All services must provide audit logs for actions performed, when they were performed, and who performed the action. The security model ensures consistent audit trails for all platform services and compliance across all middleware.
See Chapter 6, “Security” on page 237 for details on managing security in IBM Cloud Private.
1.4.7 IBM Vulnerability Advisor
Vulnerability Advisor checks the security status of container images that are provided by IBM, third parties, or added to your organization’s registry namespace. If the Container Scanner is installed in each cluster, Vulnerability Advisor also checks the status of containers that are running.
When you add an image to a namespace, the image is automatically scanned by Vulnerability Advisor to detect security issues and potential vulnerabilities. If security issues are found, instructions are provided to help fix the reported vulnerability.
Vulnerability Advisor provides security management for IBM Cloud Container Registry, generating a security status report that includes suggested fixes and best practices.

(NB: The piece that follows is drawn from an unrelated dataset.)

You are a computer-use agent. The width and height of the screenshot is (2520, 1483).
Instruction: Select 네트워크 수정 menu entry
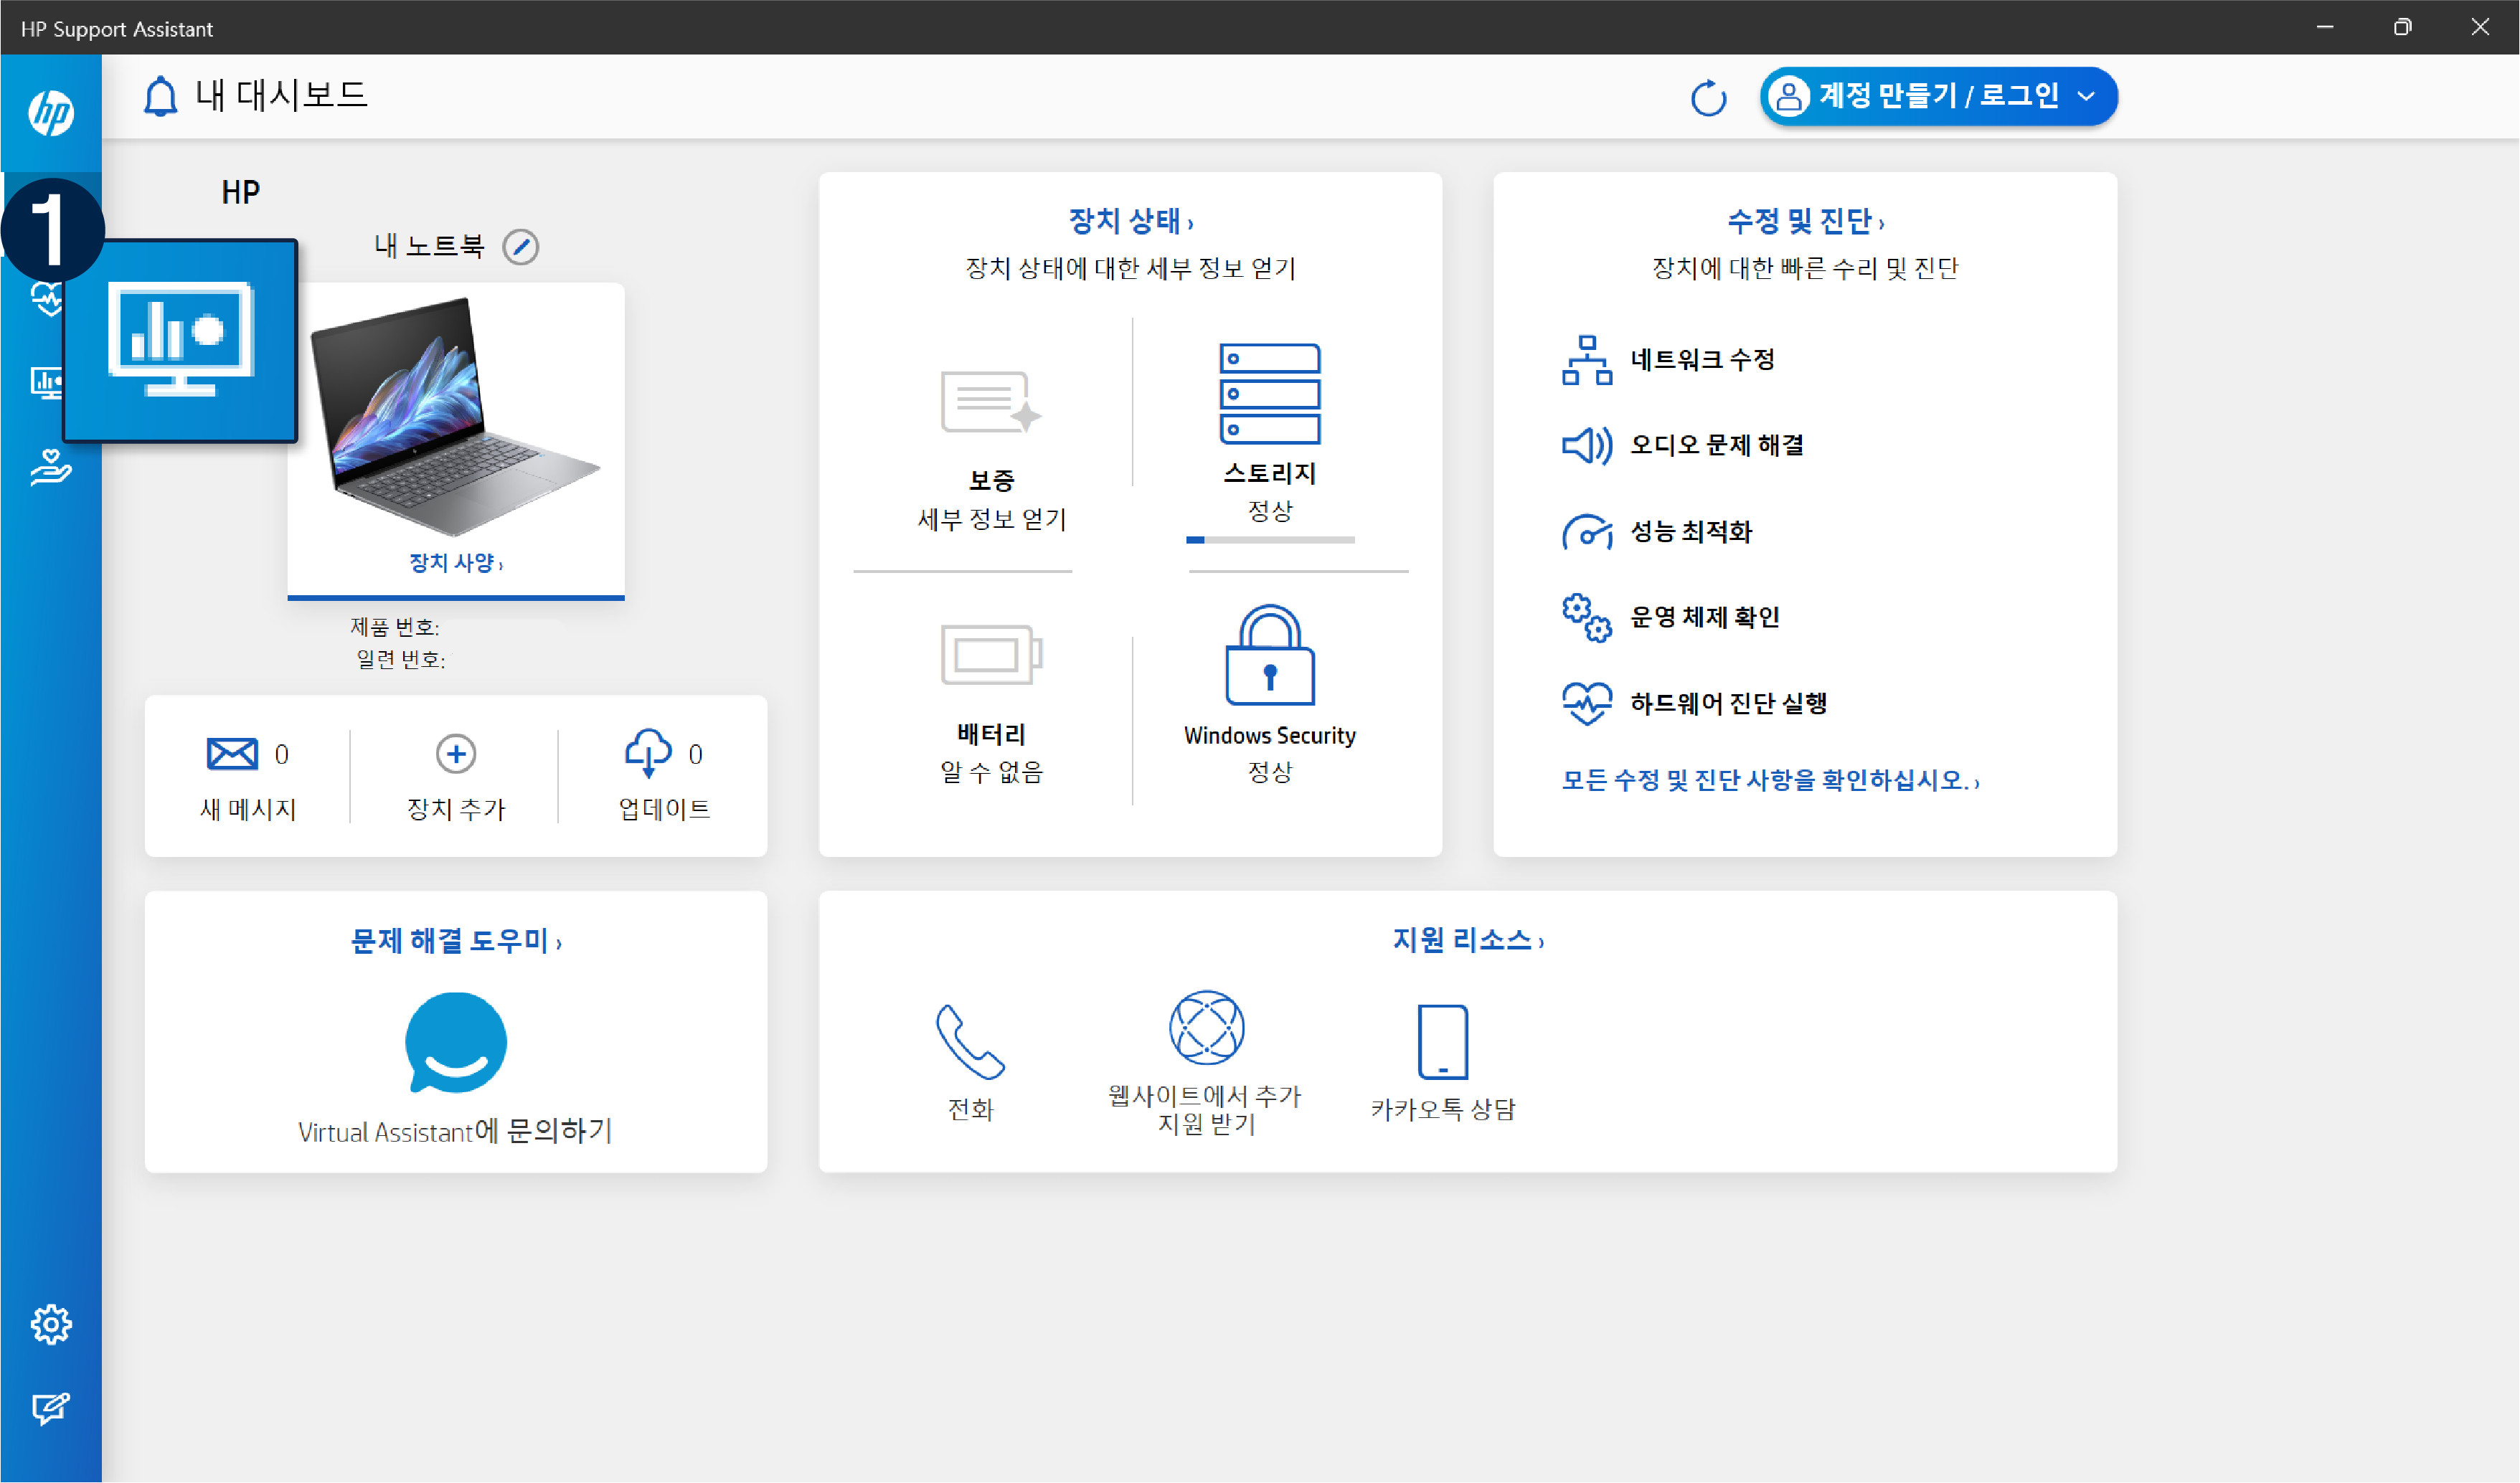pyautogui.click(x=1702, y=359)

Any issues that are found by Vulnerability Advisor result in a verdict that indicates that it is not advisable to deploy this image. If you choose to deploy the image, any containers that are deployed from the image include known issues that might be used to attack or otherwise compromise the container. The verdict is adjusted based on any exemptions that you specified. This verdict can be used by Container Image Security Enforcement to prevent the deployment of nonsecure images in IBM Cloud Kubernetes Service.
Fixing the security and configuration issues that are reported by Vulnerability Advisor can help you to secure your IBM Cloud infrastructure.
1.4.8 IBM Cloud Automation Manager
IBM Cloud Automation Manager (CAM) is a multi-cloud, self-service management platform running on IBM Cloud Private that empowers developers and administrators to meet business demands. This platform allows to efficiently manage and deliver services through end-to-end automation while enabling developers to build applications aligned with enterprise policies.
IBM Cloud Private with Cloud Automation Manager provides choice and flexibility for multiple IT across the organization to build and deliver applications and application environments into production more quickly, with greater consistency and control.
With IBM Cloud Private, developers can get up and running quickly with a lightweight development environment optimized for delivering Docker containerized applications with an integrated DevOps toolchain.
With Cloud Automation Manager, IT infrastructure managers can help provision and maintain cloud infrastructure and traditional VM application environments with a consistent operational experience across multiple clouds.
With the Cloud Automation Manager Service Composer, IT service managers can graphically compose complex cloud services that can be consumed as a service from a DevOps toolchain or delivered in a cloud service catalog.
With a large and growing catalog of pre-built automation content for popular open source and IBM middleware, built to best practices, developers and IT architects can get productive fast.
The main capabilities are:
•Accelerate innovation: it helps to provision into multi-cloud environments through a self-service catalog. it easily integrates with existing processes and tools through automated workflow capabilities.
•Multi-cloud operations: it consistently manage and govern across all of your cloud environments.
•Open source technology: it simplifies your multi-cloud provisioning by utilizing open source and industry standards such as Terraform. you can reuse your existing skills and Chef scripts and avoid vendor lock-in.
•Integration with your existing data center: It allows to use your existing tools (IBM Cloud Brokerage, IBM DevOps, IT management, etc.) to extend IBM Cloud Automation Manager capabilities.
•Infrastructure as code: Infrastructure as code (IaC) is the process of managing and provisioning computer data centers through machine-readable definition files, rather than physical hardware configuration or interactive configuration tools.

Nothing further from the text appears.